There’s at least one solid reason that neither Duke-Progress nor the Utility Commission Public Staff has denied a key NC WARN charge when asked by reporters:
We KNOW that at least one of the 15-plus deals offers a rate break to selected industrial customers. It’s referred to at the end of Duke’s cover letter in the newly created Economic Recovery docket.
Although that particular deal doesn’t directly harm other customers (yet), that’s only because Duke proposes to fund the pilot program with shareholder money.

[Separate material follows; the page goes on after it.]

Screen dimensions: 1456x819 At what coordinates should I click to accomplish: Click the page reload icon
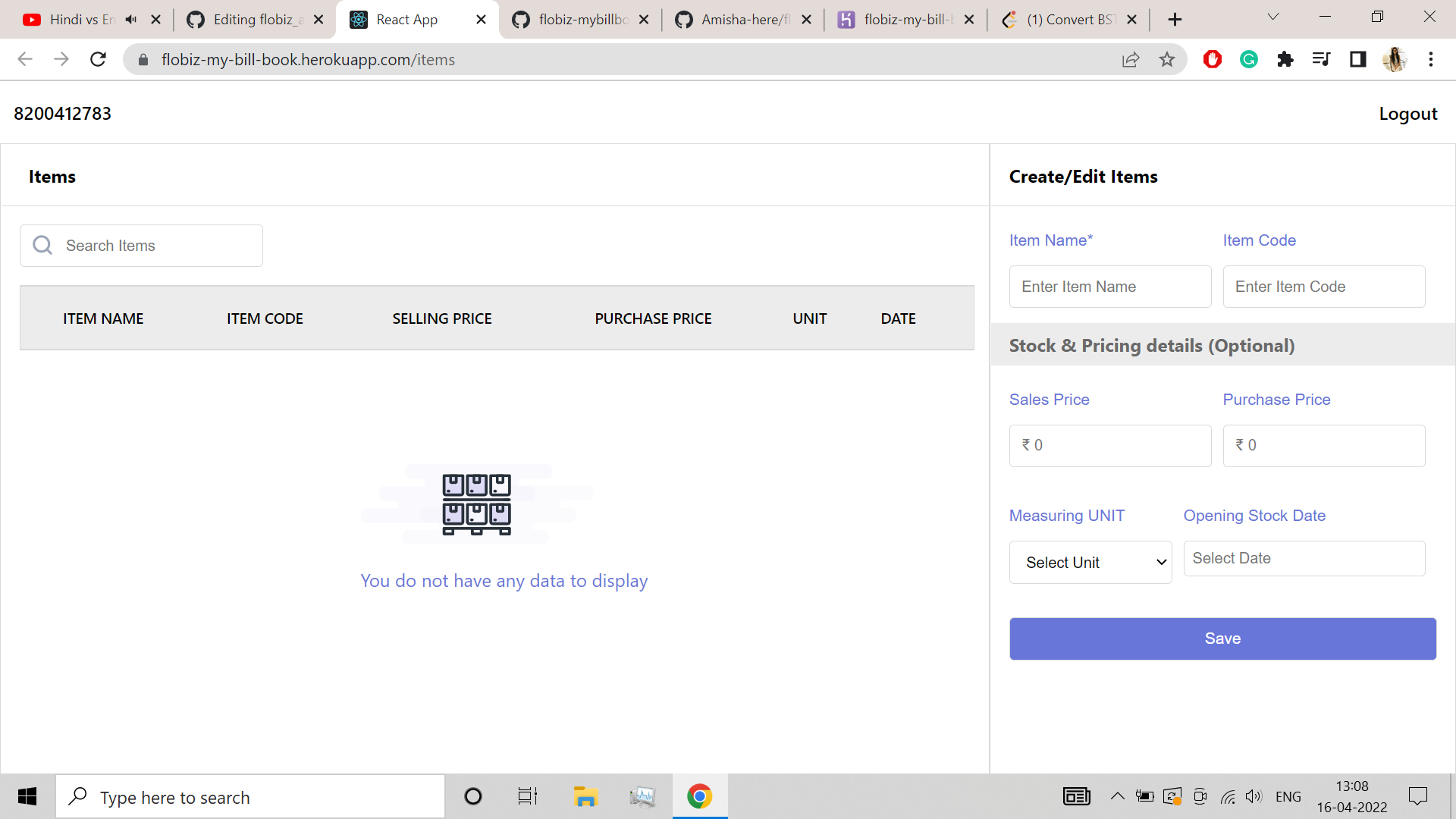click(98, 59)
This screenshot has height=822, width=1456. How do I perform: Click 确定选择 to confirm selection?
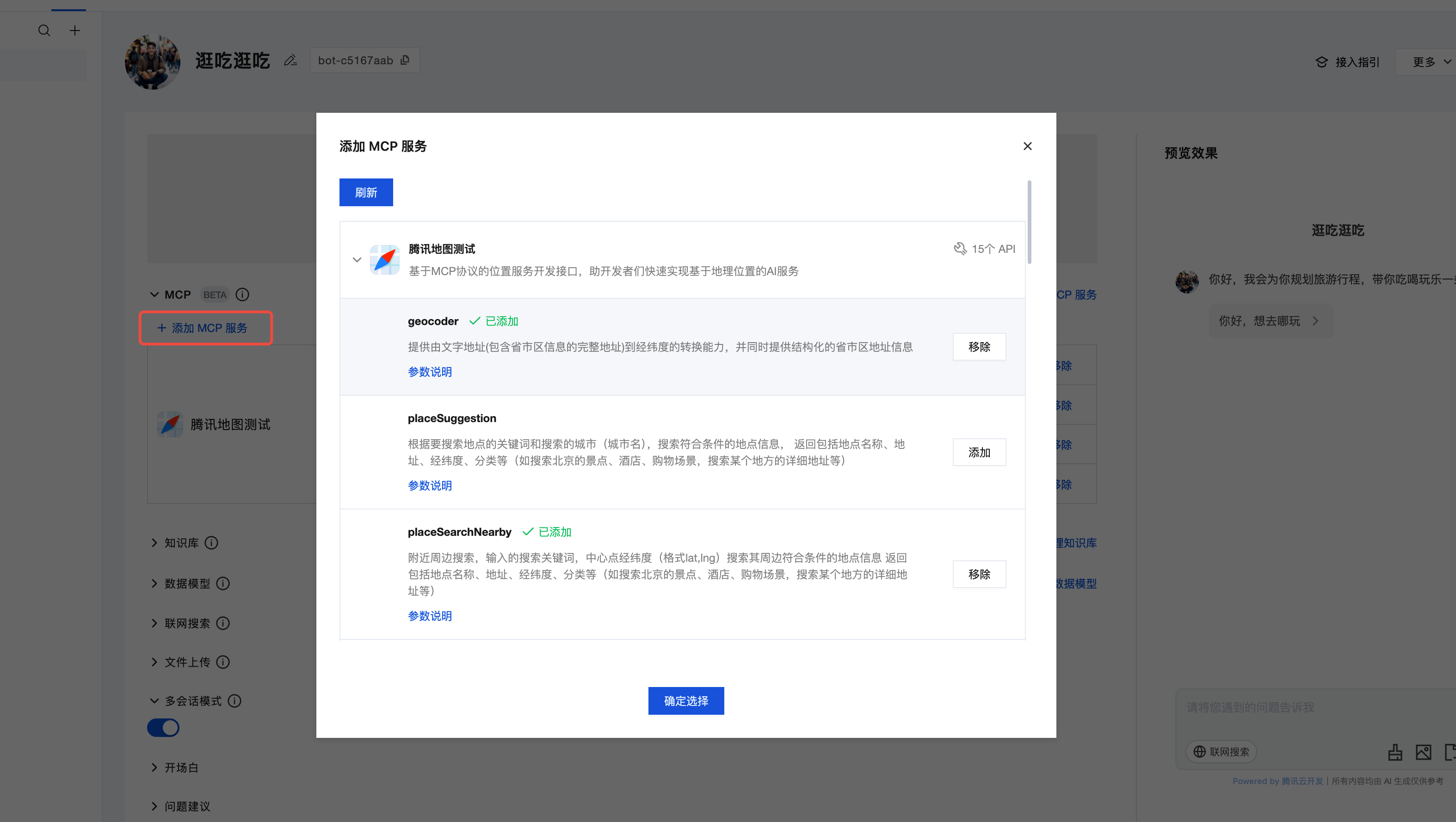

They will then almost certainly claim success and continue the program by shifting more costs onto other ratepayers.
In the merger case, it is highly unlikely that this is the only secret deal that involves special rates.
That’s why NC WARN moved earlier today that all 15-plus secret settlements are subject to the NC Public Records Act, thus the Commission must unseal them and allow us to cross-examine witnesses about the secrets at the Monday hearing.
We encourage all editorial boards to join the call against secrecy in this extremely important case.
See NC WARN’s second motion today
Attorney John Runkle argues that the Commission erred in limiting the overall scope of Monday’s hearing. A few highlights regarding merger changes that require examination:
> Many of the settlement agreements with individual customers or groups of customers were apparently renegotiated to reflect the changed circumstances stemming from the FERC Order and forecasted changes in fuel savings.
> In its Order, the Commission did not adequately address NC WARN’s argument that changed circumstances, especially those occurring since the September 2011 hearings, should require the Commission to allow cross-examination and cross-examination exhibits. As an example, the Duke Energy testimony at the hearing regarding the insurance recovery for the mismanaged repairs at the Crystal River plant remains in the record even though it is no longer correct. This is a material and significant difference due to changing circumstances.
> It should be noted that the utilities’ filing of June 19, 2012, did not deny any of the allegations raised in the Position or even question their relevance to the merger; the utilities’ argument was simply that NC WARN should not be allowed to raise the changed circumstances at any subsequent hearing on the merger.
> In its Order, the Commission additionally accepted the argument by the utilities that NC WARN would have the ability to challenge any of the issues raised in the Position “to the extent these issues materialize in the future they will be addressed by the Commission in other dockets.” This begs the question of whether these future actions are part of the merger negotiations or not. The “let’s hear it later” position is specious in that the issues raised by NC WARN go to the fundamental nature of the merger, its costs and benefits to the public, and issues that are part of the merger should be heard in the merger docket, not in subsequent dockets.
> Furthermore, in the first of the merger settlement provisions that have come to light, Duke Energy’s proposed Economic Recovery Rider in Docket E-7, Sub 1013, Duke Energy is vigorously opposing NC WARN’s motion to intervene. If certain customers or class of customers are receiving a discounted rate as part of settling the merger docket, then that is part of the merger and should be investigated at a hearing on the merger.
> If the Commission reconsiders its Order and allows NC WARN to cross-examine the Duke Energy and Public Staff witnesses on the broader issues proposed, NC WARN would request that the utilities make available someone in upper management that is privy to the settlement agreements, including the proposed purchase of shares of the V.C. Summer plant, and the increase costs at Crystal River and Levy County, and related matters.